(RECORDS SUPPLIED)

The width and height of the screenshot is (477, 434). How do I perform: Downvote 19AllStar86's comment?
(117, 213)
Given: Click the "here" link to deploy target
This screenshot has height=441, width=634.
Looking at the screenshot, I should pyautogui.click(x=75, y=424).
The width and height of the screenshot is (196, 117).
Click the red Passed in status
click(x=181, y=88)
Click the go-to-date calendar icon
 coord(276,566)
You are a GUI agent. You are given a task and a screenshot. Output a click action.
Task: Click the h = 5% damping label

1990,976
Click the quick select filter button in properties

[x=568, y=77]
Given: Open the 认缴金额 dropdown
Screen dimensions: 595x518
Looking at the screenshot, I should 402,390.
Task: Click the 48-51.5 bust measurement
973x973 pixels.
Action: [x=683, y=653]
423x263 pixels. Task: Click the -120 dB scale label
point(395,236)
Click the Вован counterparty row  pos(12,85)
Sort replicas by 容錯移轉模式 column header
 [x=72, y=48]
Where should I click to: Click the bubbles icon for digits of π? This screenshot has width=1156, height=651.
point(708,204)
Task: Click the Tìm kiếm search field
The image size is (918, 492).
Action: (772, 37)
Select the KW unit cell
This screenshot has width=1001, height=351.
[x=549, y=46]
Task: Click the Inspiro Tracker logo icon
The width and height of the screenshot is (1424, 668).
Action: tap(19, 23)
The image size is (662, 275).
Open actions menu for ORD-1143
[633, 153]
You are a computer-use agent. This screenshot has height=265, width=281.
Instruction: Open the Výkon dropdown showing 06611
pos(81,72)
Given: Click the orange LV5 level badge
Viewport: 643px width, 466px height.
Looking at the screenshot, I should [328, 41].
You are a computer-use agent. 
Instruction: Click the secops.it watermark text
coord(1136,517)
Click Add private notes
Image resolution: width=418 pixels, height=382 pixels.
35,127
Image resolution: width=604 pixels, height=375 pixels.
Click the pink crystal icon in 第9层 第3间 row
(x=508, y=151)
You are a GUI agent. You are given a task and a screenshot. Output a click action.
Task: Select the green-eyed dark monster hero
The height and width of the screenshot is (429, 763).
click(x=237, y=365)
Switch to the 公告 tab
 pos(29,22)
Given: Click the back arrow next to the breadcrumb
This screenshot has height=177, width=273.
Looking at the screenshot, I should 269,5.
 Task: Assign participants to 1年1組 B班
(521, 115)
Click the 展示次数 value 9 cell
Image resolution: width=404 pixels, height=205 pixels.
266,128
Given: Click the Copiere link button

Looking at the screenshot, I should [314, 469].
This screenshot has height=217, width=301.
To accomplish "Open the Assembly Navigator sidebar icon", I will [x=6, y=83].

(End RECORDS SUPPLIED)

TASK REQUIREMENTS
What lines in the entries above include the string "computer"? Return each one.

EXERCISE ANSWER
You are a computer-use agent. This screenshot has height=265, width=281.
You are a computer-use agent. 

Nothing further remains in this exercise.